L’adorazione, la preghiera e l’amore di Dio discendono non certo da un processo di evocazioni simboliche, da una serie di ragionamenti intellettuali, ma dall’evidenza della narrazione sacra. Dall’empatia con la storia della salvezza. Per capirlo bastava alzare gli occhi e darsi uno sguardo intorno alla Sistina…
Conclusioni
Pur apprezzando lo sforzo, il risultato dell’operazione è mediocre e per certi versi anche preoccupante. Quest’opera segna una battuta d’arresto negli sforzi per migliorare l’arte sacra cattolica in continuità con la tradizione. E’ una vittoria di Ravasi, della CEI e persino di quel simbolismo ambiguo osannato da Crispino Valenziano. E’ insomma un passo indietro e un autogoal. Francamente mi sfuggono ancora una volta le ragioni che hanno condotto Monsignor Marini a commissionare un’opera per un contesto così importante con la semplice assegnazione diretta, senza bandire un concorso, senza esporsi con coraggio, senza proclamare la bellezza di un’arte sacra in linea con la tradizione della Chiesa.

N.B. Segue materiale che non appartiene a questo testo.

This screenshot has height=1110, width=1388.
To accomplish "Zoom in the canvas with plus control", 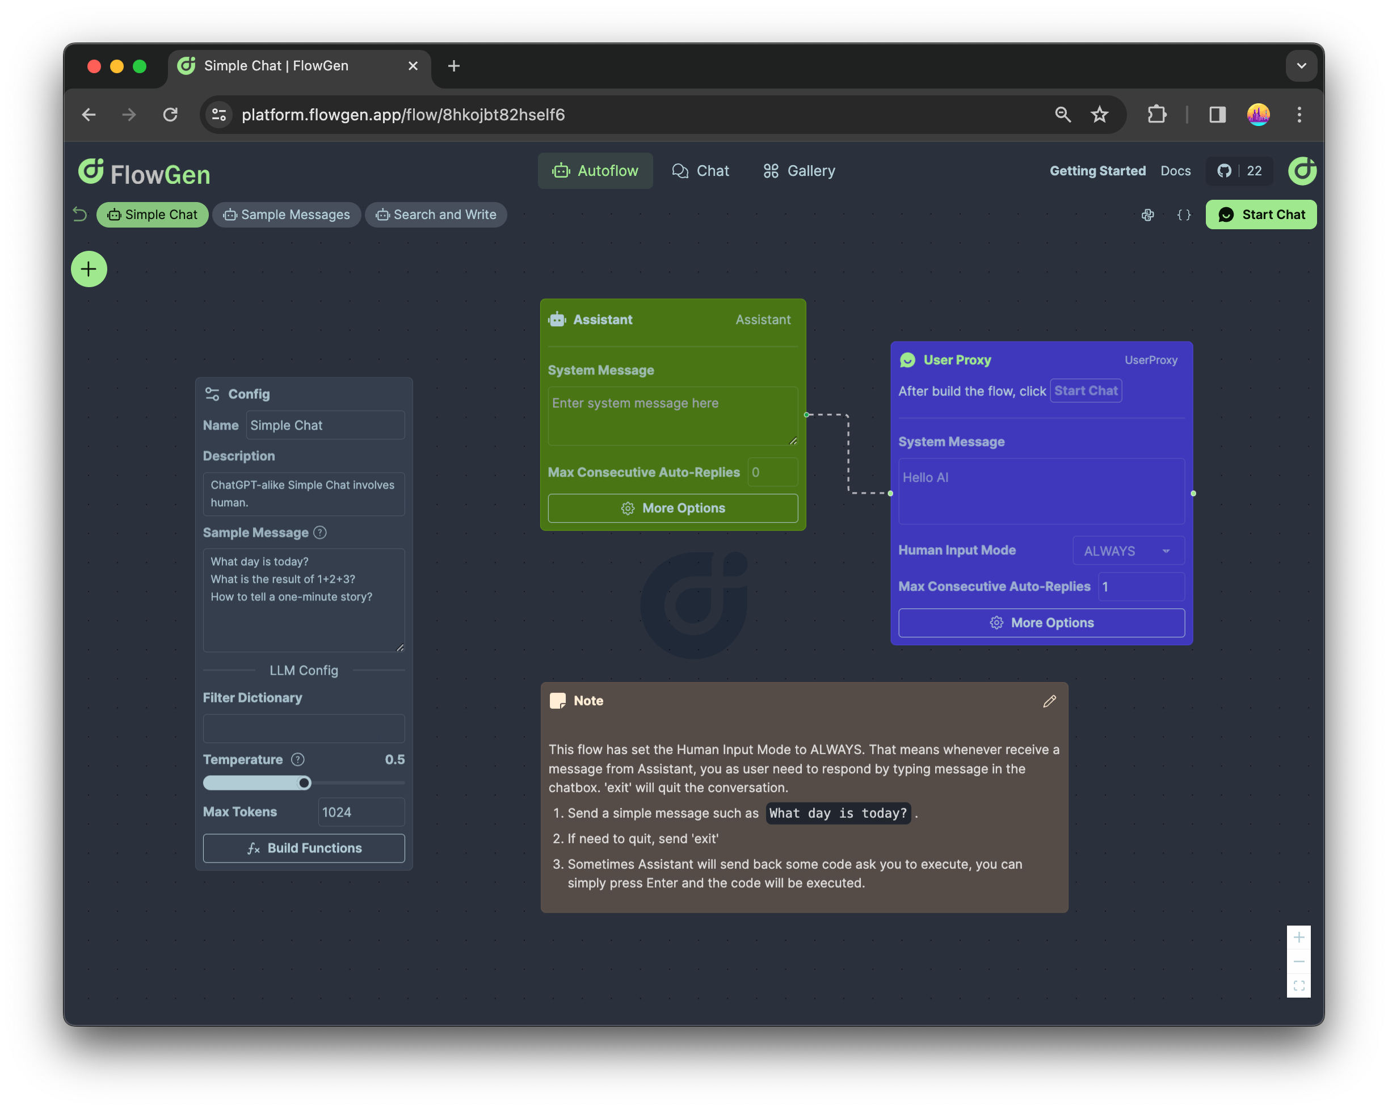I will coord(1299,937).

Lo avrei capito se si fosse voluta realizzare un’opera “tradizionale” in sordina, senza suscitare polveroni. In realtà così non è stato. Dunque, continuo a chiedermi perché vadano bene pizzi e merletti nelle celebrazioni pontificie e non un fonte battesimale degno di questo nome nella Cappella Sistina. Mistero!
L’opera è peraltro, ripeto, più un raffinato oggetto di oreficeria che un’opera d’arte sacra. Un tempo sarebbe potuta andar bene – in miniatura – per le bomboniere matrimoniali qui in Puglia, ma oggi siamo certi che possa esser degna di stabilirsi in Cappella Sistina?
Ultima questione: quanto è costata l’opera e chi l’ha pagata? In tempi di austerity non vedo perché anche l’Ufficio delle Celebrazioni Liturgiche del Sommo Pontefice non debba adeguarsi alla sobrietà, evitando di commissionare opere in oro a 24 carati… Specie se un fonte battesimale degno di questo nome c’era già a disposizione del Papa.
Insomma, un’occasione mancata e un segno inequivocabile dell’assenza di coraggio e volontà da parte dei più stretti collaboratori del Papa di andare avanti sulla strada della riforma benedettiana. Meglio il facile conformismo simbolico e ravasiano che genera consensi e prelude a nuove commesse.